WHAT YOU HAVE TO DO:
Keeping each line exactly as it is, output all of the records.

··· STUDY MATERIAL

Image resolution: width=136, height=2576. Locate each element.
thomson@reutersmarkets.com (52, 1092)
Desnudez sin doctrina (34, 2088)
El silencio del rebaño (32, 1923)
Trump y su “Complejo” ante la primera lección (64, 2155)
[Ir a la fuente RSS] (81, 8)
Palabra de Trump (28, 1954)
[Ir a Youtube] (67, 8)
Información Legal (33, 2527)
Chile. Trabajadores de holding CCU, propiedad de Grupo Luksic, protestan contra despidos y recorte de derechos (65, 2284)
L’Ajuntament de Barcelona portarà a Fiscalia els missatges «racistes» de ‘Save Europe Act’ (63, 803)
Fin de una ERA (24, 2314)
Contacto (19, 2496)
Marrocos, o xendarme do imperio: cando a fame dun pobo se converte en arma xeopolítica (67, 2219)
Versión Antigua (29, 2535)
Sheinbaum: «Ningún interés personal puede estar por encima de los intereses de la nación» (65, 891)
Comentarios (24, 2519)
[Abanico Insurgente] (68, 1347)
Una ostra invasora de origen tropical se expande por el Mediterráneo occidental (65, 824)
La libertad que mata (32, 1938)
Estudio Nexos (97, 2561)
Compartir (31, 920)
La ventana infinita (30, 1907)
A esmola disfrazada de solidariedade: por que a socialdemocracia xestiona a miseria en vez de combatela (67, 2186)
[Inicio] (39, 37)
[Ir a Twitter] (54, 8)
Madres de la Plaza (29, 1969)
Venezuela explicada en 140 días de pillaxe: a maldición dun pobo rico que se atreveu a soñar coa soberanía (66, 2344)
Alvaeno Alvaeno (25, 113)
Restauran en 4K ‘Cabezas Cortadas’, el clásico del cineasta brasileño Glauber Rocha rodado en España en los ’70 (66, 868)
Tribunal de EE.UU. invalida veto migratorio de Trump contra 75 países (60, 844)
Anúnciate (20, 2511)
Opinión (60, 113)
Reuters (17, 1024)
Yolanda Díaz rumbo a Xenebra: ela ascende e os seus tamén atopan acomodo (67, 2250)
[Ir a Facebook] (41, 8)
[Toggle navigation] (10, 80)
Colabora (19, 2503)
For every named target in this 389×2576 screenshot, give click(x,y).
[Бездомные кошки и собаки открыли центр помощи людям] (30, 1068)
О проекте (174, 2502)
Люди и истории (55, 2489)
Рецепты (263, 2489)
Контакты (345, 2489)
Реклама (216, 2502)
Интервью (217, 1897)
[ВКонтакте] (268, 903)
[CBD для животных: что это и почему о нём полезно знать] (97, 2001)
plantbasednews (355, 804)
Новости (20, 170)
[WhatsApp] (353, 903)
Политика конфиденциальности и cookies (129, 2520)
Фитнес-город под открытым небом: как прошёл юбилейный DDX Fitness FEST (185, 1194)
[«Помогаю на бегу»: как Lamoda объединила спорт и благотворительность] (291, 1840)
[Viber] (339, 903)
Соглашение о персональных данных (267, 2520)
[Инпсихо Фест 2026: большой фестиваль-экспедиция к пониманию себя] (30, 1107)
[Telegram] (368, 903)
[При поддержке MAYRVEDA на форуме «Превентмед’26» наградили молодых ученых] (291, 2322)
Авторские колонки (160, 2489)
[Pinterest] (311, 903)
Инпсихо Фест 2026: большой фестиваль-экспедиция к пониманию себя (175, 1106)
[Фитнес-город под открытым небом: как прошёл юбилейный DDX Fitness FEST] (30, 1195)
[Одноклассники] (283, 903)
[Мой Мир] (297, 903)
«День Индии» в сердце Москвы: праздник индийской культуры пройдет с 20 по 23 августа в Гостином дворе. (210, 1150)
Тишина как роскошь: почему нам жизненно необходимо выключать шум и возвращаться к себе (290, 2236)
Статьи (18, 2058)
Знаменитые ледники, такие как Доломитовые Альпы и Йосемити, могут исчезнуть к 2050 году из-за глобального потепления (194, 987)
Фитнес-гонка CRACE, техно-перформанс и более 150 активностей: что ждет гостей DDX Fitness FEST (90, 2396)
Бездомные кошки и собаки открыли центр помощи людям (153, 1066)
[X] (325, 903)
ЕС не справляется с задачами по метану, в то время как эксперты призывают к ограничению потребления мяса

······

REPLY TO THE TASK:
Image resolution: width=136, height=2576. Locate each element.
thomson@reutersmarkets.com (52, 1092)
Desnudez sin doctrina (34, 2088)
El silencio del rebaño (32, 1923)
Trump y su “Complejo” ante la primera lección (64, 2155)
[Ir a la fuente RSS] (81, 8)
Palabra de Trump (28, 1954)
[Ir a Youtube] (67, 8)
Información Legal (33, 2527)
Chile. Trabajadores de holding CCU, propiedad de Grupo Luksic, protestan contra despidos y recorte de derechos (65, 2284)
L’Ajuntament de Barcelona portarà a Fiscalia els missatges «racistes» de ‘Save Europe Act’ (63, 803)
Fin de una ERA (24, 2314)
Contacto (19, 2496)
Marrocos, o xendarme do imperio: cando a fame dun pobo se converte en arma xeopolítica (67, 2219)
Versión Antigua (29, 2535)
Sheinbaum: «Ningún interés personal puede estar por encima de los intereses de la nación» (65, 891)
Comentarios (24, 2519)
[Abanico Insurgente] (68, 1347)
Una ostra invasora de origen tropical se expande por el Mediterráneo occidental (65, 824)
La libertad que mata (32, 1938)
Estudio Nexos (97, 2561)
Compartir (31, 920)
La ventana infinita (30, 1907)
A esmola disfrazada de solidariedade: por que a socialdemocracia xestiona a miseria en vez de combatela (67, 2186)
[Inicio] (39, 37)
[Ir a Twitter] (54, 8)
Madres de la Plaza (29, 1969)
Venezuela explicada en 140 días de pillaxe: a maldición dun pobo rico que se atreveu a soñar coa soberanía (66, 2344)
Alvaeno Alvaeno (25, 113)
Restauran en 4K ‘Cabezas Cortadas’, el clásico del cineasta brasileño Glauber Rocha rodado en España en los ’70 (66, 868)
Tribunal de EE.UU. invalida veto migratorio de Trump contra 75 países (60, 844)
Anúnciate (20, 2511)
Opinión (60, 113)
Reuters (17, 1024)
Yolanda Díaz rumbo a Xenebra: ela ascende e os seus tamén atopan acomodo (67, 2250)
[Ir a Facebook] (41, 8)
[Toggle navigation] (10, 80)
Colabora (19, 2503)
For every named target in this 389×2576 screenshot, give click(x,y).
[Бездомные кошки и собаки открыли центр помощи людям] (30, 1068)
О проекте (174, 2502)
Люди и истории (55, 2489)
Рецепты (263, 2489)
Контакты (345, 2489)
Реклама (216, 2502)
Интервью (217, 1897)
[ВКонтакте] (268, 903)
[CBD для животных: что это и почему о нём полезно знать] (97, 2001)
plantbasednews (355, 804)
Новости (20, 170)
[WhatsApp] (353, 903)
Политика конфиденциальности и cookies (129, 2520)
Фитнес-город под открытым небом: как прошёл юбилейный DDX Fitness FEST (185, 1194)
[«Помогаю на бегу»: как Lamoda объединила спорт и благотворительность] (291, 1840)
[Viber] (339, 903)
Соглашение о персональных данных (267, 2520)
[Инпсихо Фест 2026: большой фестиваль-экспедиция к пониманию себя] (30, 1107)
[Telegram] (368, 903)
[При поддержке MAYRVEDA на форуме «Превентмед’26» наградили молодых ученых] (291, 2322)
Авторские колонки (160, 2489)
[Pinterest] (311, 903)
Инпсихо Фест 2026: большой фестиваль-экспедиция к пониманию себя (175, 1106)
[Фитнес-город под открытым небом: как прошёл юбилейный DDX Fitness FEST] (30, 1195)
[Одноклассники] (283, 903)
[Мой Мир] (297, 903)
«День Индии» в сердце Москвы: праздник индийской культуры пройдет с 20 по 23 августа в Гостином дворе. (210, 1150)
Тишина как роскошь: почему нам жизненно необходимо выключать шум и возвращаться к себе (290, 2236)
Статьи (18, 2058)
Знаменитые ледники, такие как Доломитовые Альпы и Йосемити, могут исчезнуть к 2050 году из-за глобального потепления (194, 987)
Фитнес-гонка CRACE, техно-перформанс и более 150 активностей: что ждет гостей DDX Fitness FEST (90, 2396)
Бездомные кошки и собаки открыли центр помощи людям (153, 1066)
[X] (325, 903)
ЕС не справляется с задачами по метану, в то время как эксперты призывают к ограничению потребления мяса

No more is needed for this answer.